**Aim of the exercise:**
List all lines of the data containing the word "computer".

**Stored data entries:**

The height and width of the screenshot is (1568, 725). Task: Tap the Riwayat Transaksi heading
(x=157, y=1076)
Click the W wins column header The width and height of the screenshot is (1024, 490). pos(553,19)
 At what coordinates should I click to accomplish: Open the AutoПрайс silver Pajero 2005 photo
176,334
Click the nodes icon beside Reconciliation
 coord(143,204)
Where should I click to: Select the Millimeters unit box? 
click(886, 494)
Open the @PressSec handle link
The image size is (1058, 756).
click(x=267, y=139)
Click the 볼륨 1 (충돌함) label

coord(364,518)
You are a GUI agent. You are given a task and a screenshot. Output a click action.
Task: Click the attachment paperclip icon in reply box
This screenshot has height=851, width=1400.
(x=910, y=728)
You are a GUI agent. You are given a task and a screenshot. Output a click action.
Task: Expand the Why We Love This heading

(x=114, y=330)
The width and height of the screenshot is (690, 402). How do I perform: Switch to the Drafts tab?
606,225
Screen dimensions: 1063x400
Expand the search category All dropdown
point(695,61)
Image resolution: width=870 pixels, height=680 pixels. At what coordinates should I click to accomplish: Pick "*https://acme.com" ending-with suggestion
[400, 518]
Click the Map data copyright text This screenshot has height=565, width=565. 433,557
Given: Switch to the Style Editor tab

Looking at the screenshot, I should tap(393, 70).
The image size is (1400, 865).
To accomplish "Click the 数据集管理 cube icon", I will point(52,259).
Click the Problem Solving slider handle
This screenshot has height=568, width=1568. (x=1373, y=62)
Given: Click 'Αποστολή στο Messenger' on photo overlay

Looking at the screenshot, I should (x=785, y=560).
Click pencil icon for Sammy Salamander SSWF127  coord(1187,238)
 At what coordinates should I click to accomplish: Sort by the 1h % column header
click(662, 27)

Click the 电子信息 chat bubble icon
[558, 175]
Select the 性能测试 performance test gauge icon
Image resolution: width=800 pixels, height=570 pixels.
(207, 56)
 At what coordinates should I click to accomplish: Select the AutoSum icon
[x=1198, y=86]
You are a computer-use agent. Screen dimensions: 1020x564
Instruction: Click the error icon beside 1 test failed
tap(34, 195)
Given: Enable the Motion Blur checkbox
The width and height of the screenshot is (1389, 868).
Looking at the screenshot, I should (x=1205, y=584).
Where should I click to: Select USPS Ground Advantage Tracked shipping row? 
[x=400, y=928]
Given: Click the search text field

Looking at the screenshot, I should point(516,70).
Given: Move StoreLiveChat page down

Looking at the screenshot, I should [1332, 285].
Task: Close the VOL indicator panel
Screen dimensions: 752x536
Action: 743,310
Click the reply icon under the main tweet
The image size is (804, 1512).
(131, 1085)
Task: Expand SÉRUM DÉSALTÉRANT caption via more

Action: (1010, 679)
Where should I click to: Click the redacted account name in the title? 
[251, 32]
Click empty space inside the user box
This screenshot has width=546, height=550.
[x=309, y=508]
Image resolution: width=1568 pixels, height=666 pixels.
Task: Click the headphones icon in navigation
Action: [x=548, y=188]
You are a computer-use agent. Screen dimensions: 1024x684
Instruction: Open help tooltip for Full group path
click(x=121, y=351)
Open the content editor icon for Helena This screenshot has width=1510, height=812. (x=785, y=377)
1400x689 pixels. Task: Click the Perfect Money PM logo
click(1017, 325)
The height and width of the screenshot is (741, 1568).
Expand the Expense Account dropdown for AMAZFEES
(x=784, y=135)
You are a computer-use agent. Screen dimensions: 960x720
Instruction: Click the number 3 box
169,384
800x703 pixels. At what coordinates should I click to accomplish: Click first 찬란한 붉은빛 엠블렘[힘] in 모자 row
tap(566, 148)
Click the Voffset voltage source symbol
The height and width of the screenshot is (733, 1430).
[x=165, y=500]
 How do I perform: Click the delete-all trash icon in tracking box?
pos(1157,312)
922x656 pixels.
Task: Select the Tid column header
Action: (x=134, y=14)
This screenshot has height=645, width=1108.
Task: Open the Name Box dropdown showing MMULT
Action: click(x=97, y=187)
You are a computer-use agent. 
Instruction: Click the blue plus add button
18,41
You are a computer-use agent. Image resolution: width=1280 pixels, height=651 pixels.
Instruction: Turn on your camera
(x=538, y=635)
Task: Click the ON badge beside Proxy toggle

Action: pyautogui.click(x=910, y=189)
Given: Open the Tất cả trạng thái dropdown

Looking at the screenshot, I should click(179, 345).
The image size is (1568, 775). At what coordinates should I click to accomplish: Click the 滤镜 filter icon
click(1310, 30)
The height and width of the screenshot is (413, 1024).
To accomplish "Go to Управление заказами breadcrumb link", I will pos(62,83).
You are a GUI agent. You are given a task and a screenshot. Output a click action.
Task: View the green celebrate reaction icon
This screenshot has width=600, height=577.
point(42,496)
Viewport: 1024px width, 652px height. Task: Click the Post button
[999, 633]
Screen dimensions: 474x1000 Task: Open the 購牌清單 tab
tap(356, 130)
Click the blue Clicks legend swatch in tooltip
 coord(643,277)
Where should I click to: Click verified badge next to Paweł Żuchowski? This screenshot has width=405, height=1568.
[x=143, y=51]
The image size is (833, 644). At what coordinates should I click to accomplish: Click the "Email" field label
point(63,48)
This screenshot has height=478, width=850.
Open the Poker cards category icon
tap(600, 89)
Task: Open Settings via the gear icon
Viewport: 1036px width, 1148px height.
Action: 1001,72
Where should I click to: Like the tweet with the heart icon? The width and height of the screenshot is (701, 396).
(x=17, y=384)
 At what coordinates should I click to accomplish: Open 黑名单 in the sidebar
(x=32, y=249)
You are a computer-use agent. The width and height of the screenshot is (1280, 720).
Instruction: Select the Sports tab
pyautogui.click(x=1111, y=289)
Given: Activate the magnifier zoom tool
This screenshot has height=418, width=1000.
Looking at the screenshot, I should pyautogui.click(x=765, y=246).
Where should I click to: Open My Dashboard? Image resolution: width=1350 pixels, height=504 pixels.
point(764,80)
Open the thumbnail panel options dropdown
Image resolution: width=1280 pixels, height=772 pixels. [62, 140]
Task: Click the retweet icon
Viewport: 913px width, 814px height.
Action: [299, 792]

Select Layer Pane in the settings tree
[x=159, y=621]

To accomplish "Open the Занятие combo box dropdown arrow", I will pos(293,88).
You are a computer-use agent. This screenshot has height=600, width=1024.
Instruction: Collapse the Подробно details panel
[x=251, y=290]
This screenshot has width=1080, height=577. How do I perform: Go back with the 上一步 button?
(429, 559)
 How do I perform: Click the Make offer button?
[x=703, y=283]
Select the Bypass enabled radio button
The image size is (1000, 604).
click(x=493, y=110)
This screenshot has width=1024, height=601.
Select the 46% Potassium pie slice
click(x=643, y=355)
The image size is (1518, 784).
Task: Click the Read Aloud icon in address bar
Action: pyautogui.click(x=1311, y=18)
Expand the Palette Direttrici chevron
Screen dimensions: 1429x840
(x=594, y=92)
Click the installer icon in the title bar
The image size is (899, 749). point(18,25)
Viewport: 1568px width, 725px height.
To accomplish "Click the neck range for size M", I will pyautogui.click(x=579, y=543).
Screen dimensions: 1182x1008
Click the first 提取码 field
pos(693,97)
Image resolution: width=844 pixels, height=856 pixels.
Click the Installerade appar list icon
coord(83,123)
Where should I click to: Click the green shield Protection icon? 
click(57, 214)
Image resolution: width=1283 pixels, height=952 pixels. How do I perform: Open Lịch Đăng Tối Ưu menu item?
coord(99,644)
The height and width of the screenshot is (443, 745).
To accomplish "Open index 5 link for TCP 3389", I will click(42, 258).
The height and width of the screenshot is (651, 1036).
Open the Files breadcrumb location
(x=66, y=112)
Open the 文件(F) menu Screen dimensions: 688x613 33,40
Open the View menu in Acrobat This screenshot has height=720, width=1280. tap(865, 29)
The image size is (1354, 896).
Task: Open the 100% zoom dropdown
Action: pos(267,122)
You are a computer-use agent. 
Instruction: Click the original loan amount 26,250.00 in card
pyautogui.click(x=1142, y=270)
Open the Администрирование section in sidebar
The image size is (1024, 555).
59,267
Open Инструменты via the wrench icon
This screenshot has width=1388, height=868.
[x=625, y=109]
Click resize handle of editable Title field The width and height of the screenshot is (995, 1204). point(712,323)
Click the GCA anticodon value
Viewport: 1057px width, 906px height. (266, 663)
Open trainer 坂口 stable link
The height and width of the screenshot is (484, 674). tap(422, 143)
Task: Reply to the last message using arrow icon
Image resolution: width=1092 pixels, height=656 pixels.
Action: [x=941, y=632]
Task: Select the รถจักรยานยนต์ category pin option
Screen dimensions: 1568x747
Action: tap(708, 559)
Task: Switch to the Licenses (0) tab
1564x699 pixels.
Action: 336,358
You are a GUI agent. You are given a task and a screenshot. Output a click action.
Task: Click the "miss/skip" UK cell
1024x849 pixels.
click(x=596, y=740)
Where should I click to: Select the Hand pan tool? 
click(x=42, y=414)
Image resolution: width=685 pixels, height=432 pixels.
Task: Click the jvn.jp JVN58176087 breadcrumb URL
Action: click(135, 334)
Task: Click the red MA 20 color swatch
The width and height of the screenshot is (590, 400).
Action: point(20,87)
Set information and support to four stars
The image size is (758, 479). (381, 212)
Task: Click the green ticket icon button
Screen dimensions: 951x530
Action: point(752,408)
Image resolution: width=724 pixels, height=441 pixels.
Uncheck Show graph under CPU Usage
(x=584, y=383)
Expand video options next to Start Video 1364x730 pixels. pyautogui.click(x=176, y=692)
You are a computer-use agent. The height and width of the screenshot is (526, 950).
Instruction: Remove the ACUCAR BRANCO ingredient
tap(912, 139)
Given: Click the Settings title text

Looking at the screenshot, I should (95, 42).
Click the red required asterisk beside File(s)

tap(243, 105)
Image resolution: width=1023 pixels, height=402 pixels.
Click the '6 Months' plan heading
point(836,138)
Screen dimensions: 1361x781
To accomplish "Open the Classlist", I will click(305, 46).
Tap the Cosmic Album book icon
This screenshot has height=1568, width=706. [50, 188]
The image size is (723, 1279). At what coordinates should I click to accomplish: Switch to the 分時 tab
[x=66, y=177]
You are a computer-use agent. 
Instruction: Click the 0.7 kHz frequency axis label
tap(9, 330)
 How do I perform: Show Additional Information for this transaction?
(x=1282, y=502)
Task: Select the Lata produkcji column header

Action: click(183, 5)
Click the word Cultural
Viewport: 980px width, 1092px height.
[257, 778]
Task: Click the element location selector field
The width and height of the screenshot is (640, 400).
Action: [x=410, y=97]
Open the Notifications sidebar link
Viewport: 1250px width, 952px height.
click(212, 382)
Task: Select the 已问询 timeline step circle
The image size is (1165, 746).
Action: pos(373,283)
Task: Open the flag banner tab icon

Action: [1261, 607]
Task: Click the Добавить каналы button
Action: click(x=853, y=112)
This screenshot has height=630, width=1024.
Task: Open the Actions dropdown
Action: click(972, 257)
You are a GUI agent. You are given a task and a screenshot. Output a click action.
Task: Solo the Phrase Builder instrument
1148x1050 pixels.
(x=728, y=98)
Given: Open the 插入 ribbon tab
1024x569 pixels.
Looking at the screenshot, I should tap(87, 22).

**Response:**
You are a computer-use agent. Screen dimensions: 1020x564
You are a computer-use agent. Screen dimensions: 1024x684
You are a computer-use agent. Screen dimensions: 960x720
You are a computer-use agent. 
You are a computer-use agent. Image resolution: width=1280 pixels, height=651 pixels.
You are a computer-use agent. The width and height of the screenshot is (1280, 720).
You are a computer-use agent. This screenshot has height=600, width=1024.
You are a computer-use agent. 
You are a computer-use agent. The height and width of the screenshot is (526, 950).
You are a computer-use agent. 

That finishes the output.